Segment Open

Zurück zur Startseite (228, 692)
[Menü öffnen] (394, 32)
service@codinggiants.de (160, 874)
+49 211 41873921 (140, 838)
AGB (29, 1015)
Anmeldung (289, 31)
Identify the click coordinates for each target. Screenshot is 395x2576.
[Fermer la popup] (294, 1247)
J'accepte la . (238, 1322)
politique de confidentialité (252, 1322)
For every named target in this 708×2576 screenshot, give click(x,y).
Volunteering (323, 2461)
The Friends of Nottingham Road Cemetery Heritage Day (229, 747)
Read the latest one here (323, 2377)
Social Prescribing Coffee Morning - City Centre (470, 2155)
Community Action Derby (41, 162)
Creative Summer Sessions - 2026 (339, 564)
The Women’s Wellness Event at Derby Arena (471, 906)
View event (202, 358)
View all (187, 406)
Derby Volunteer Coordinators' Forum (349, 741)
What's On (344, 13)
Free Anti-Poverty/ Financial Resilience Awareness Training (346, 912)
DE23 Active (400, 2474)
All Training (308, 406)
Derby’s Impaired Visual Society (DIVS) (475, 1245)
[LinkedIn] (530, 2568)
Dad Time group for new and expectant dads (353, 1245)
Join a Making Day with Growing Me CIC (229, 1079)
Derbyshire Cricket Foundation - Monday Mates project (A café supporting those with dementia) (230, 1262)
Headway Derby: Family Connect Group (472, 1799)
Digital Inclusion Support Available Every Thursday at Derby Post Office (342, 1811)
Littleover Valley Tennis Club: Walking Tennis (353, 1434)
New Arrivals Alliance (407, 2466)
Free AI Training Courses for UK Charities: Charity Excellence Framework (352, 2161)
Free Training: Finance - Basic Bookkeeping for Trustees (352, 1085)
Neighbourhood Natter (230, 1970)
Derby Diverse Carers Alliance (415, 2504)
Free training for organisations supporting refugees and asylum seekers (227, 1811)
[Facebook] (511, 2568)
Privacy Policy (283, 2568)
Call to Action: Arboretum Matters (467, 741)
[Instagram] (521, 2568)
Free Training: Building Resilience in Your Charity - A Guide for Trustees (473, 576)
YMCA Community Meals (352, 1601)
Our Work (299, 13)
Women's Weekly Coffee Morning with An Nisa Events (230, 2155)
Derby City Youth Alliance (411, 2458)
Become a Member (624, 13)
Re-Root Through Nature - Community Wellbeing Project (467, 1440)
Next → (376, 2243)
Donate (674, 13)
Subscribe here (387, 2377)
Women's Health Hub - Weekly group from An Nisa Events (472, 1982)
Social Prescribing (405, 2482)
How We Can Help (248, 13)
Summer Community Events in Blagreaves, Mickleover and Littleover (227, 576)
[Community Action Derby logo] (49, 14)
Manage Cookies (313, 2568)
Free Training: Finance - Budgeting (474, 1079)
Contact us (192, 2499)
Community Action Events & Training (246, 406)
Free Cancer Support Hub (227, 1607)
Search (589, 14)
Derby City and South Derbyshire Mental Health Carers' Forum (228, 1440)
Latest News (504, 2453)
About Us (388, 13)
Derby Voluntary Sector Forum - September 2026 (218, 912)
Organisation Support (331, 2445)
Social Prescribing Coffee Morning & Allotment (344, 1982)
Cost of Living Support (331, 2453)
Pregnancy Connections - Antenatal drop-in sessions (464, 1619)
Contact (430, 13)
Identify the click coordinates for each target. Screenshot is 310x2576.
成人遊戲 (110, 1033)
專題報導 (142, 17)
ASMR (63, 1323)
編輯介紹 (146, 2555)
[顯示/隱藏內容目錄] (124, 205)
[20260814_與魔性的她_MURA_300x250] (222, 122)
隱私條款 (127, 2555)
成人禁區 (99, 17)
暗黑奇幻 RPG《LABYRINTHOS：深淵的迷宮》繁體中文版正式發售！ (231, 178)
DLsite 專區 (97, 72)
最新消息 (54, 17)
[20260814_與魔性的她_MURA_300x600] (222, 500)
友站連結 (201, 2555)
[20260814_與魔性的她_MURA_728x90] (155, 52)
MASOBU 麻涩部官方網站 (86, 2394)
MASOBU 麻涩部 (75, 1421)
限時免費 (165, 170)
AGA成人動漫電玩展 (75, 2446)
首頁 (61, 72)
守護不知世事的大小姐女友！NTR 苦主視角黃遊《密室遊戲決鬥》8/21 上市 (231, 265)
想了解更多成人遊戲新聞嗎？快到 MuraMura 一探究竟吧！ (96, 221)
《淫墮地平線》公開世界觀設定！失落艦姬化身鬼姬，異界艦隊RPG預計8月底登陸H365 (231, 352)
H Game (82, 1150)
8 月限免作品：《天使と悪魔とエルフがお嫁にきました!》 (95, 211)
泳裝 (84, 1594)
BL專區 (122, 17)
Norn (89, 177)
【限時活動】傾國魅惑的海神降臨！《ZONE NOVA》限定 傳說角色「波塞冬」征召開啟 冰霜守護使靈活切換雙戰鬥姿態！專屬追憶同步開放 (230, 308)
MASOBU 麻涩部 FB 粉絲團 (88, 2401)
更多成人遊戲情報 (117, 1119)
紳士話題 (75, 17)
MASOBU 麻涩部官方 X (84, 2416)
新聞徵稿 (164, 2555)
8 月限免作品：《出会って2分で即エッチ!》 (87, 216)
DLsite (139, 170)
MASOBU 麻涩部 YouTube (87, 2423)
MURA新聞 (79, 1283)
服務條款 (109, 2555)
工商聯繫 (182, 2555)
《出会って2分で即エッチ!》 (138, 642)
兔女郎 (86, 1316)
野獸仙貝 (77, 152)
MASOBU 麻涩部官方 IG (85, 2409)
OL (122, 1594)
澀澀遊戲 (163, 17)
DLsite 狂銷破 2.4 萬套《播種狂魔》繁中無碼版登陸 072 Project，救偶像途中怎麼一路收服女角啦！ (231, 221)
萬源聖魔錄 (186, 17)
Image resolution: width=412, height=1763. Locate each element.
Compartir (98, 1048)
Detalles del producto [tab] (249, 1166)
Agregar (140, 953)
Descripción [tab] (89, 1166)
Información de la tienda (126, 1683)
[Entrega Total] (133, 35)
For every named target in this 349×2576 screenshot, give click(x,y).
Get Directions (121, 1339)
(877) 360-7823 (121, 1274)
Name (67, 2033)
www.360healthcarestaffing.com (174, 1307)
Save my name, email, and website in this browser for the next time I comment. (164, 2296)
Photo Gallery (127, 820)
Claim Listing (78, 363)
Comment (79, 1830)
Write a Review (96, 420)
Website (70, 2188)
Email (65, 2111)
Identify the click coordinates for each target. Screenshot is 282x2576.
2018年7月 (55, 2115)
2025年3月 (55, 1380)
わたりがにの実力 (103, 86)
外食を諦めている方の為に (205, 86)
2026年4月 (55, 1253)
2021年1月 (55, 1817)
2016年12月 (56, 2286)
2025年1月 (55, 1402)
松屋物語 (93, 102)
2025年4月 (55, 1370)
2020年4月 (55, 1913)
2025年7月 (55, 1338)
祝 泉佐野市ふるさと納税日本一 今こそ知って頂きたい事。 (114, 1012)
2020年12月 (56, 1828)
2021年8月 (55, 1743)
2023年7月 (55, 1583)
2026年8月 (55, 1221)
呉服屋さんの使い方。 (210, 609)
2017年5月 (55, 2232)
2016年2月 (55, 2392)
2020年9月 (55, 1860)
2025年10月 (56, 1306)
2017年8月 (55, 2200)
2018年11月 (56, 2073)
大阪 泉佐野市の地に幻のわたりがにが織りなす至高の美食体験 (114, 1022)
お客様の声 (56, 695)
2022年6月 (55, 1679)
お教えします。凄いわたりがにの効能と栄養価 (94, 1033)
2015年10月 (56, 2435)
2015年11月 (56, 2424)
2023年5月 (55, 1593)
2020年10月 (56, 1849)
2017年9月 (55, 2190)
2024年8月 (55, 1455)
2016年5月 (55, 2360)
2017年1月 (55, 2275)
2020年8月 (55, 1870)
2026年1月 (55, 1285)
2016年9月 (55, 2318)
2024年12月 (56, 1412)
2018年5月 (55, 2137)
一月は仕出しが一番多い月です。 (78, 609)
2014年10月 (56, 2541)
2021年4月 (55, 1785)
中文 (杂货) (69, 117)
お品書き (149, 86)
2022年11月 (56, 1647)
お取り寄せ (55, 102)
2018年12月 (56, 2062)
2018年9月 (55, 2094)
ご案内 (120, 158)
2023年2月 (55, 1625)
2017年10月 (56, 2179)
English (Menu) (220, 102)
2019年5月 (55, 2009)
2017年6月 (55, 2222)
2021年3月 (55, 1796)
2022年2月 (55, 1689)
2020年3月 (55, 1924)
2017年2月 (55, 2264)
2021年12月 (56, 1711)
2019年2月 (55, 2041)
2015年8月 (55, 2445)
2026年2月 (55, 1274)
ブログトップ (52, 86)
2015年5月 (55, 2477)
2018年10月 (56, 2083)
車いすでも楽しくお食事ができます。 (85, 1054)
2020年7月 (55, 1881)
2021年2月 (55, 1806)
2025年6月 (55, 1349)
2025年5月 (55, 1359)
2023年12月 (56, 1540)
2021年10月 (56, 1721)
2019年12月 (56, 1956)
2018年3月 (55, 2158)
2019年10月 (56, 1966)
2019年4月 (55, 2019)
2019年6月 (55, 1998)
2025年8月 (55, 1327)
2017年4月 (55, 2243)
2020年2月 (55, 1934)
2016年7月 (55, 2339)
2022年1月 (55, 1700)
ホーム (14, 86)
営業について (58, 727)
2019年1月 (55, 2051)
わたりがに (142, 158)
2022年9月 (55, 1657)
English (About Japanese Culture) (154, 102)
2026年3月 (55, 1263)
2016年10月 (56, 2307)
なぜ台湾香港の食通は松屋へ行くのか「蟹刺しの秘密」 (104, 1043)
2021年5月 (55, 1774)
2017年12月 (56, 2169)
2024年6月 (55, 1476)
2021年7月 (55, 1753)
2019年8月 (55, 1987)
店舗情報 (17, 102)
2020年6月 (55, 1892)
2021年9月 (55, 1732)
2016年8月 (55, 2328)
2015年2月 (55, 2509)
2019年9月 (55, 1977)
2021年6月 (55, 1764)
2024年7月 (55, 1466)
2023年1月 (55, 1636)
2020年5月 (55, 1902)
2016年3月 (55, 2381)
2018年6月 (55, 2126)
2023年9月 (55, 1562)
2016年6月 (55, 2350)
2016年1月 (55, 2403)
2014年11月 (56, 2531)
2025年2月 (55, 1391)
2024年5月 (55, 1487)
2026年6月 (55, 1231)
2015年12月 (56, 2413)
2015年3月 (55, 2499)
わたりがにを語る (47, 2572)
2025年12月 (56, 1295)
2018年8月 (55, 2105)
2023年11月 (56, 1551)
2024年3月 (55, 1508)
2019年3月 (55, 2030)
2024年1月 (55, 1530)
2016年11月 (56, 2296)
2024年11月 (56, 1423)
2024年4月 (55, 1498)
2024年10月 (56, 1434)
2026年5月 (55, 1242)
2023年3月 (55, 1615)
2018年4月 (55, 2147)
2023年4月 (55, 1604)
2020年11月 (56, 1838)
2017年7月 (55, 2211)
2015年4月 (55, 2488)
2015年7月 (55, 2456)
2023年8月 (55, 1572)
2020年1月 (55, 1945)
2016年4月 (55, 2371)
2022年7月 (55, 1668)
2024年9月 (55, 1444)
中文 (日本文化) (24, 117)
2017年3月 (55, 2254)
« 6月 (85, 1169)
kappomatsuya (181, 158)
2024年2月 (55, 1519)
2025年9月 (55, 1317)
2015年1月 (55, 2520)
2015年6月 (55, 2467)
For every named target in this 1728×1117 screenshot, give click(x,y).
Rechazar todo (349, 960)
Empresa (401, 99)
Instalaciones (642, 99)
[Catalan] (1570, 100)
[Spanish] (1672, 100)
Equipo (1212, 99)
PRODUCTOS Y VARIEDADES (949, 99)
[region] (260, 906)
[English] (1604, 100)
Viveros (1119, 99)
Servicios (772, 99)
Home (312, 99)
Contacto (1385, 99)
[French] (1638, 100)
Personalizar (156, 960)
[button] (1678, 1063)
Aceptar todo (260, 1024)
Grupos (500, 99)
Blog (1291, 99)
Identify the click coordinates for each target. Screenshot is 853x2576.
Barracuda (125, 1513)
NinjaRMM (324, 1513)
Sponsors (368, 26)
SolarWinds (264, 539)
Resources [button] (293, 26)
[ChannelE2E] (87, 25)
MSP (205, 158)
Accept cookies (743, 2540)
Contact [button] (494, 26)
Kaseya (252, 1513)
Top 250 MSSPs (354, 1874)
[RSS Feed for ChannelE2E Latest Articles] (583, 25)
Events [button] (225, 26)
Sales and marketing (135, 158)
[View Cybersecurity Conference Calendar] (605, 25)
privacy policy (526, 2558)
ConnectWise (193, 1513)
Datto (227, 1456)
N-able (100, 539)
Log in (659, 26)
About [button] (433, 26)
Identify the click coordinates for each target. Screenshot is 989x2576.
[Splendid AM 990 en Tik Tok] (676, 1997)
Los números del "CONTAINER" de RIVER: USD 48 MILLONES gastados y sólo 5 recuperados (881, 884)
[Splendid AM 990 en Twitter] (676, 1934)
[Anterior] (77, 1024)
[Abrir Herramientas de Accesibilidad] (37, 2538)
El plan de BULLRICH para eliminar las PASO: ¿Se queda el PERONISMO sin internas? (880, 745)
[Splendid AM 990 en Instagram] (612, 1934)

Segment Closed

■ **Exercise instructions**
Look back at the entries above. Retype the line with "OL (122, 1594)", the line with "わたりがにの実力 (103, 86)", and all lines in between.

■ **Worked solution**
OL (122, 1594)
澀澀遊戲 (163, 17)
DLsite 狂銷破 2.4 萬套《播種狂魔》繁中無碼版登陸 072 Project，救偶像途中怎麼一路收服女角啦！ (231, 221)
萬源聖魔錄 (186, 17)
Image resolution: width=412, height=1763. Locate each element.
Compartir (98, 1048)
Detalles del producto [tab] (249, 1166)
Agregar (140, 953)
Descripción [tab] (89, 1166)
Información de la tienda (126, 1683)
[Entrega Total] (133, 35)
For every named target in this 349×2576 screenshot, give click(x,y).
Get Directions (121, 1339)
(877) 360-7823 (121, 1274)
Name (67, 2033)
www.360healthcarestaffing.com (174, 1307)
Save my name, email, and website in this browser for the next time I comment. (164, 2296)
Photo Gallery (127, 820)
Claim Listing (78, 363)
Comment (79, 1830)
Write a Review (96, 420)
Website (70, 2188)
Email (65, 2111)
Identify the click coordinates for each target. Screenshot is 282x2576.
2018年7月 (55, 2115)
2025年3月 (55, 1380)
わたりがにの実力 (103, 86)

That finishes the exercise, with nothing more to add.